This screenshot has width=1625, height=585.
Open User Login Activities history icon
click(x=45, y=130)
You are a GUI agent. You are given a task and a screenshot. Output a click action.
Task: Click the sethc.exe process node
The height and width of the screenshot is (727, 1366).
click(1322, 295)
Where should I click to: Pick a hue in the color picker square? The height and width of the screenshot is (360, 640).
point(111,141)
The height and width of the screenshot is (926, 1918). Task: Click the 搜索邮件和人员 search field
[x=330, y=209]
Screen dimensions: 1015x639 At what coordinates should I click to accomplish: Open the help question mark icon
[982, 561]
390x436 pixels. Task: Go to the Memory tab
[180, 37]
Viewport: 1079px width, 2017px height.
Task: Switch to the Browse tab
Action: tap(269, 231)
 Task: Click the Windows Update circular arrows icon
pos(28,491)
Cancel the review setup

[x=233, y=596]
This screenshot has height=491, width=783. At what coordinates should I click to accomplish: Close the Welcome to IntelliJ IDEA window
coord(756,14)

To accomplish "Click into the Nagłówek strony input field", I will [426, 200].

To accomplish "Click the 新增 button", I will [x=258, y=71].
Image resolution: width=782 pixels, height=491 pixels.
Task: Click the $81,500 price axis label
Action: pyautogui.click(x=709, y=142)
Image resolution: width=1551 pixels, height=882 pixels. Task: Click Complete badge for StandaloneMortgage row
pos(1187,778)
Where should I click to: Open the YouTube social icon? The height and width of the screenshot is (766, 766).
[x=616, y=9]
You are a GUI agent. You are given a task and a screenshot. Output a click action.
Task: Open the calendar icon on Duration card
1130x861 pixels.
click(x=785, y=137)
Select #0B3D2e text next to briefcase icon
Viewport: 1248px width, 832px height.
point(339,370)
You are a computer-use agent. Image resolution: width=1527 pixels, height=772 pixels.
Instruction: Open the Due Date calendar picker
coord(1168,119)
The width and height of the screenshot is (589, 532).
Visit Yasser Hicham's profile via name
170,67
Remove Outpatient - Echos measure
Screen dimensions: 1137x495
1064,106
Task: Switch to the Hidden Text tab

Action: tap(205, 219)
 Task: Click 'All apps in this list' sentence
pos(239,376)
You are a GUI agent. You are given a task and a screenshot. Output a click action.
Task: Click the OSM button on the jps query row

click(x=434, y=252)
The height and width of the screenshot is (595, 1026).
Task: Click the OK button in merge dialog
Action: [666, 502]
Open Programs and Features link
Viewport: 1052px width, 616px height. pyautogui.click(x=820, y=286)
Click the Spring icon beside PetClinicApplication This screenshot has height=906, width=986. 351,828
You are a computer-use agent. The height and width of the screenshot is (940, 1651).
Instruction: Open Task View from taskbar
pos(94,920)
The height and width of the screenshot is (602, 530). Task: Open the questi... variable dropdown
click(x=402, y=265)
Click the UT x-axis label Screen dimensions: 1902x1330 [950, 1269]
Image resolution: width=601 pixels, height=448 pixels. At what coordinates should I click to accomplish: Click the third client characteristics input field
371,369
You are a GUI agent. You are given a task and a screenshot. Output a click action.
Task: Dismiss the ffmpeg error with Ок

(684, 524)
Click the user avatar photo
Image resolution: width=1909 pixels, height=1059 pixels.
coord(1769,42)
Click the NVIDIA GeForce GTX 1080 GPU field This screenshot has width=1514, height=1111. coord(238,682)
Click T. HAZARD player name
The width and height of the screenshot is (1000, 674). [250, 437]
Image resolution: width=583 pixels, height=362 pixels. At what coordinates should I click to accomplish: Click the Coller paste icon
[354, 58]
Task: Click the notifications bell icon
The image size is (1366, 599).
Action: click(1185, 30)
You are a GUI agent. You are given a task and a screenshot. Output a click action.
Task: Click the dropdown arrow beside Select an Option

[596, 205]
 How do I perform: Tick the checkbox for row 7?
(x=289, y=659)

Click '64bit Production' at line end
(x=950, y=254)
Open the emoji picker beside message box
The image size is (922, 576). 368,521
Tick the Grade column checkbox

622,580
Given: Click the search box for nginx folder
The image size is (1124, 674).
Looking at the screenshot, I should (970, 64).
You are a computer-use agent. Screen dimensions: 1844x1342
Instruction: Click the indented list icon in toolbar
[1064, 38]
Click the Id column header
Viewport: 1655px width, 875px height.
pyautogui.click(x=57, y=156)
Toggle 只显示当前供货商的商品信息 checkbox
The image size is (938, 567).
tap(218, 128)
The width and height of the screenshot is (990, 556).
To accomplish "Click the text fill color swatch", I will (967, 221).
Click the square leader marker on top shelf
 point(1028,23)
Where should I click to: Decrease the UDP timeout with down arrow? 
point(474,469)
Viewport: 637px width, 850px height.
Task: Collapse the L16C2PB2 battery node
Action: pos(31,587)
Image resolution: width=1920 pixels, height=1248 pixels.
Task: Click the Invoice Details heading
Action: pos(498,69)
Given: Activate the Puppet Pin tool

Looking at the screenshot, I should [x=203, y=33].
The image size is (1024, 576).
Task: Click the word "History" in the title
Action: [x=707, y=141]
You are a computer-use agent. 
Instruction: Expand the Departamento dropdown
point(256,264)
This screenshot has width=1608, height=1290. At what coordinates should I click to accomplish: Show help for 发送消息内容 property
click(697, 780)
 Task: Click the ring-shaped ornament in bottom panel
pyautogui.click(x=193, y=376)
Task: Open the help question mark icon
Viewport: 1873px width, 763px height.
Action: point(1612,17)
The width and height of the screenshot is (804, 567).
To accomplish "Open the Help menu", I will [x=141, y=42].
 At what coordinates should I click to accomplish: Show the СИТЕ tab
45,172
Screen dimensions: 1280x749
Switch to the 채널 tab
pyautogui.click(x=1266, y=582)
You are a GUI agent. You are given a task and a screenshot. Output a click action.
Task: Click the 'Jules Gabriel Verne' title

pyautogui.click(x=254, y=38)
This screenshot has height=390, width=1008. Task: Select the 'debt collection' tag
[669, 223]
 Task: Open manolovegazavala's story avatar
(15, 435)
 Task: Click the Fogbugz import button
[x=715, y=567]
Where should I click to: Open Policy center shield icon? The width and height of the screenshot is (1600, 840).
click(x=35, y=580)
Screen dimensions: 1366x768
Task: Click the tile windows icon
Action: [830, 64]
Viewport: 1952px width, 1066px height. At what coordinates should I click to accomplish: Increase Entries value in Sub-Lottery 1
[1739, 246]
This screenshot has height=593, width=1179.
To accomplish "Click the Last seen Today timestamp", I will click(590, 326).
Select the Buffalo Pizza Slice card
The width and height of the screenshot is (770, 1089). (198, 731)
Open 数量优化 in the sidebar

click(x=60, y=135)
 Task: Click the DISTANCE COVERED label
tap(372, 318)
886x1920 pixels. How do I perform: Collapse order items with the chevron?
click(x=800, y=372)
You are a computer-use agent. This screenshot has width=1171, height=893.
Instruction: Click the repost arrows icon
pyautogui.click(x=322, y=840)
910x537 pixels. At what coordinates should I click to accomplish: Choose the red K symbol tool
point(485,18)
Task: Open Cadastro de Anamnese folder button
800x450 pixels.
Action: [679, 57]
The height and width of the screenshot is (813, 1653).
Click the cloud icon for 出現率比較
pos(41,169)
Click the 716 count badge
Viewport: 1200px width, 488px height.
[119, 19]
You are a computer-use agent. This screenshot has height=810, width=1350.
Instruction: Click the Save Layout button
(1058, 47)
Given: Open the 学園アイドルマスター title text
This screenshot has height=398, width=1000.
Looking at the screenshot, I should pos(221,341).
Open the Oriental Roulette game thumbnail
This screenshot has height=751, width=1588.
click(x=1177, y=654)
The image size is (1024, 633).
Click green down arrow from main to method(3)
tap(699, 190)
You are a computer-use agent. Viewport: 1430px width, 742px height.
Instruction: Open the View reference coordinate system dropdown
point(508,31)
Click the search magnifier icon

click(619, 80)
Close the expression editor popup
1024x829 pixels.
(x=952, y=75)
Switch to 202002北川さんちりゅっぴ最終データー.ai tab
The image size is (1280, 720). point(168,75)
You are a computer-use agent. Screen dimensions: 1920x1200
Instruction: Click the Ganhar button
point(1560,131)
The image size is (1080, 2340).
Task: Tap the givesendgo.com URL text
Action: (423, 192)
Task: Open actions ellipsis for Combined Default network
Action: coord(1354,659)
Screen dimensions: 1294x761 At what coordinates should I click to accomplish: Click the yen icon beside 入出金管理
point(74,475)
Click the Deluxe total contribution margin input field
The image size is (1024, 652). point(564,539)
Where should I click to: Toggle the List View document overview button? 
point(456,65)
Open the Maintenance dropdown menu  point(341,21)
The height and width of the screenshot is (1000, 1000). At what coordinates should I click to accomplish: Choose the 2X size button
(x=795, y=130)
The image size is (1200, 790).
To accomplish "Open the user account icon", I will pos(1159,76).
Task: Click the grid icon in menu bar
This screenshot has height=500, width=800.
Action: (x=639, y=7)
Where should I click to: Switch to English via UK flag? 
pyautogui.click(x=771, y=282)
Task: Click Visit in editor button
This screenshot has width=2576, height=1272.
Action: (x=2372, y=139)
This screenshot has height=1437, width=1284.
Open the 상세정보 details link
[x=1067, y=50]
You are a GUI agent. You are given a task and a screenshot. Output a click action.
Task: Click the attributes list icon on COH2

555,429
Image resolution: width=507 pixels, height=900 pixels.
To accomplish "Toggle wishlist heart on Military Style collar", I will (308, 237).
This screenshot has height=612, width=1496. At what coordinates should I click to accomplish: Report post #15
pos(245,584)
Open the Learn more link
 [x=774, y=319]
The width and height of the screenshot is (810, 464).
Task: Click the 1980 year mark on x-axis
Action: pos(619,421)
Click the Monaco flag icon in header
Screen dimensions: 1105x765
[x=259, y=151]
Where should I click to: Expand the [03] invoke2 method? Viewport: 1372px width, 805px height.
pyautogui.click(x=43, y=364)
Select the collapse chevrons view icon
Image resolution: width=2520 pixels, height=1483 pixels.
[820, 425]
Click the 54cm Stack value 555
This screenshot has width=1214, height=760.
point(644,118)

▶ **What to do**
Please, from the material above, copy only the lines from the line with "Click the cloud icon for 出現率比較" up to and including the line with "Given: Open the 学園アイドルマスター title text", exactly as written.

▶ **Answer area**
Click the cloud icon for 出現率比較
pos(41,169)
Click the 716 count badge
Viewport: 1200px width, 488px height.
[119, 19]
You are a computer-use agent. This screenshot has height=810, width=1350.
Instruction: Click the Save Layout button
(1058, 47)
Given: Open the 学園アイドルマスター title text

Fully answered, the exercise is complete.